Формулировка задания 1
Изложите в двух предложениях фрагмент книги о русской и советской кухне.

Цитируемый текст
..........

Книга Русская и советская кухня в лицах. Непридуманная история, страница 13. Автор книги Ольга Сюткина, Павел Сюткин

Разделитель для чтения книг в онлайн библиотеке

Онлайн книга «Русская и советская кухня в лицах. Непридуманная история»

Cтраница 13

Эти слова словно полемизируют с известной похлебкинской фразой о том, как «повезло русской кухне» с постными блюдами. Помните: «тот факт, что большинство дней в году… считались постными, а посты соблюдались весьма строго, способствовал естественному расширению постного стола. Отсюда обилие в русской кухне грибных и рыбных блюд, всевозможное использование различного растительного сырья» [31]. Вот ведь, казалось бы, и исконно русская кухня, и петербургская, и иностранная – все используется, а постных блюд «раз, два, да и обчелся».

Кстати, почему-то именно в отношении к Екатерине Авдеевой В. Похлебкин допускает ряд спорных высказываний. Ну, во-первых, везде несколько режет глаз слово «купчиха». Какая она была купчиха, вы видели сами. Покинув родительский дом купца Полевого в 15 лет, она ничего общего с этим сословием не имела. Муж ее, как пишет Брокгауз и Ефрон, был «посадским», что означает 6-й разряд городских обывателей, позднее названных мещанами, или служащими. Так что по любым меркам Авдееву следовало бы именовать «мещанкой», если вообще сословная характеристика приемлема для писателя. А уж слова «купец и литератор Николай Полевой» [32] вообще выглядят странно. Следуя логике Похлебкина, можно договориться и до «помещика Толстого» или «купца Некрасова».

..........

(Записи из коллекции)

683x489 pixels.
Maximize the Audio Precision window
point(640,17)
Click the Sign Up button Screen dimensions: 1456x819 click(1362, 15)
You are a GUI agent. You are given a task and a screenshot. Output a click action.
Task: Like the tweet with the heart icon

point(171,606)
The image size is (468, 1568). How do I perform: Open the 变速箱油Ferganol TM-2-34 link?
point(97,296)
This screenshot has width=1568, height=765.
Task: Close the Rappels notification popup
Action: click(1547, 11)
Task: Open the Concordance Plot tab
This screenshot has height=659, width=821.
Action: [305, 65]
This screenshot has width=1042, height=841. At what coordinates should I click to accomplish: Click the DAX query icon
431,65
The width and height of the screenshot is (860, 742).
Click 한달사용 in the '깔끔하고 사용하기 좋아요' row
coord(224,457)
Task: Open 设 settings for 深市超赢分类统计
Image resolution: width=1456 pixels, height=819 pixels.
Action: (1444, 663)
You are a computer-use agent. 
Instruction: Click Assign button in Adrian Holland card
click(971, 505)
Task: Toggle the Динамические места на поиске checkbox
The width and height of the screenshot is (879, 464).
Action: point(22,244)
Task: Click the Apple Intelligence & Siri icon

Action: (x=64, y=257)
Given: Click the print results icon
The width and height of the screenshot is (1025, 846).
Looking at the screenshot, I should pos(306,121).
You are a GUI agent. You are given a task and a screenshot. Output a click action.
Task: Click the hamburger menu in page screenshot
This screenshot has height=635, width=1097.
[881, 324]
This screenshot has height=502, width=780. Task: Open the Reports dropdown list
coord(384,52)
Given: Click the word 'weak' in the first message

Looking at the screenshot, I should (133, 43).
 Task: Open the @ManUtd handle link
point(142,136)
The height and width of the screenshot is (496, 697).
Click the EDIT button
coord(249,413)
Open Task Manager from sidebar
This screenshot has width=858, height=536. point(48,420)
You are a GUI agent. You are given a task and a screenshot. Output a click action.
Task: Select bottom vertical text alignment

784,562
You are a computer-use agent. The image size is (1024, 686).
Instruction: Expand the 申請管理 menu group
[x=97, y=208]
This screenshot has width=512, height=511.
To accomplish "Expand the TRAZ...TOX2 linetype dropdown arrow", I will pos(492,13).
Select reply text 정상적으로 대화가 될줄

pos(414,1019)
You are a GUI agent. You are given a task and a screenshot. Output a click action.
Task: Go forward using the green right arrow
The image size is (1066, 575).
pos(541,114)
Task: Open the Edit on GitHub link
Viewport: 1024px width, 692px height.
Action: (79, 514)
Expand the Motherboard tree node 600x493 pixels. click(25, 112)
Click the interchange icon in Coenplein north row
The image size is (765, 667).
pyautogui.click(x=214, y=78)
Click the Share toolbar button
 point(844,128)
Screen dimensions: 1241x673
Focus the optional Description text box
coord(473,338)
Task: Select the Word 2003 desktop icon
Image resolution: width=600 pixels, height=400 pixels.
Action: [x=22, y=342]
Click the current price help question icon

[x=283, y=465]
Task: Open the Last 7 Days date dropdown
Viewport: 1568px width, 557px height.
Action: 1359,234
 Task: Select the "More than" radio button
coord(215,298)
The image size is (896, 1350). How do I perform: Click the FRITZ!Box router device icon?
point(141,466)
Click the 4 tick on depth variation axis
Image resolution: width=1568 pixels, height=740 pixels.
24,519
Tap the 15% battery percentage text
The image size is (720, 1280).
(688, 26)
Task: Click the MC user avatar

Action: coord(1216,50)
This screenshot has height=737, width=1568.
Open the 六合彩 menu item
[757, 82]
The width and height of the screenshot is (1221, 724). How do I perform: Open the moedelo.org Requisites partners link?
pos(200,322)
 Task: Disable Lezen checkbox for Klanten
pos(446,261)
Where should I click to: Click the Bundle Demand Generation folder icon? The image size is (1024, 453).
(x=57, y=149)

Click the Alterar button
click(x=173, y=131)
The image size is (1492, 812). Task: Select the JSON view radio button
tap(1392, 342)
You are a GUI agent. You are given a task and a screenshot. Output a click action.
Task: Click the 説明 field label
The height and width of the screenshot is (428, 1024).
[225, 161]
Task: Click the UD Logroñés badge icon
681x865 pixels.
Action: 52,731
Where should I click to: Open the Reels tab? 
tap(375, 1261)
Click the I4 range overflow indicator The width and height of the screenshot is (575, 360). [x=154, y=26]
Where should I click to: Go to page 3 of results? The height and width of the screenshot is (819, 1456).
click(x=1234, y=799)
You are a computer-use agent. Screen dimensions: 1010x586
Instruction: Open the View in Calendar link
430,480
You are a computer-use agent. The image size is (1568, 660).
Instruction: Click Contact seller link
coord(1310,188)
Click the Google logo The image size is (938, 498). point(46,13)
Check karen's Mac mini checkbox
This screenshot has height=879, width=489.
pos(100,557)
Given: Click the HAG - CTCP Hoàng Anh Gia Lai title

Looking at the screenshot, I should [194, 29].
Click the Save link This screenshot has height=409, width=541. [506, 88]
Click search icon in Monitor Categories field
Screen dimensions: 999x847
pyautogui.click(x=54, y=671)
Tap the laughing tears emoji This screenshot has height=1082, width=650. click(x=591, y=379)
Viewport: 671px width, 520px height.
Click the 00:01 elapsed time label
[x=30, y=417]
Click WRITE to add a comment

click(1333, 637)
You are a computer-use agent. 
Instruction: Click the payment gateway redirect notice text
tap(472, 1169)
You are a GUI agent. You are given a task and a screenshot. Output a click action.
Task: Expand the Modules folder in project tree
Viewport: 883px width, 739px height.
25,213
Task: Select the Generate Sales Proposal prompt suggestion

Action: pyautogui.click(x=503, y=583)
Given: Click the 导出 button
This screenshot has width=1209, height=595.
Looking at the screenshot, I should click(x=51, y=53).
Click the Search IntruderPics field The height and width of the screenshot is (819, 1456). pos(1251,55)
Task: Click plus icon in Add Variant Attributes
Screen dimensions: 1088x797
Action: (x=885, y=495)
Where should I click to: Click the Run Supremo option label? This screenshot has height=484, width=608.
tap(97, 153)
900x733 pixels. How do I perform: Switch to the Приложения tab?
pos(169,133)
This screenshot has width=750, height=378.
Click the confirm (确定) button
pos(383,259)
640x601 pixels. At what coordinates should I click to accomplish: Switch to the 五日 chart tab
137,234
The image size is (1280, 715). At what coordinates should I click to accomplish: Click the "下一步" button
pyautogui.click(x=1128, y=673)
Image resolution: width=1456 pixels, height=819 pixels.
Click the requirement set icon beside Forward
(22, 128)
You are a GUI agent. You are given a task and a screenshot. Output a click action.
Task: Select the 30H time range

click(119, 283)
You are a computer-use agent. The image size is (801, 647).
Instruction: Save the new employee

..........

Формулировка задания 2
Воспроизведите без изменений строки листинга от строки, содержащей «The height and width of the screenshot is (496, 697).», до строки, содержащей «[x=97, y=208]», включая обе.

Ожидаемый результат 1
Фрагмент противопоставляет приведенные слова о малочисленности постных блюд («раз, два, да и обчелся») известной фразе Похлебкина о том, как «повезло русской кухне» с постным столом благодаря строгому соблюдению постов. Кроме того, в нем оспаривается, что Похлебкин называет Екатерину Авдееву «купчихой»: она покинула родительский дом купца Полевого в 15 лет, ее муж был «посадским», и по любым меркам ее следовало бы именовать «мещанкой».

Ожидаемый результат 2
The height and width of the screenshot is (496, 697).
Click the EDIT button
coord(249,413)
Open Task Manager from sidebar
This screenshot has width=858, height=536. point(48,420)
You are a GUI agent. You are given a task and a screenshot. Output a click action.
Task: Select bottom vertical text alignment

784,562
You are a computer-use agent. The image size is (1024, 686).
Instruction: Expand the 申請管理 menu group
[x=97, y=208]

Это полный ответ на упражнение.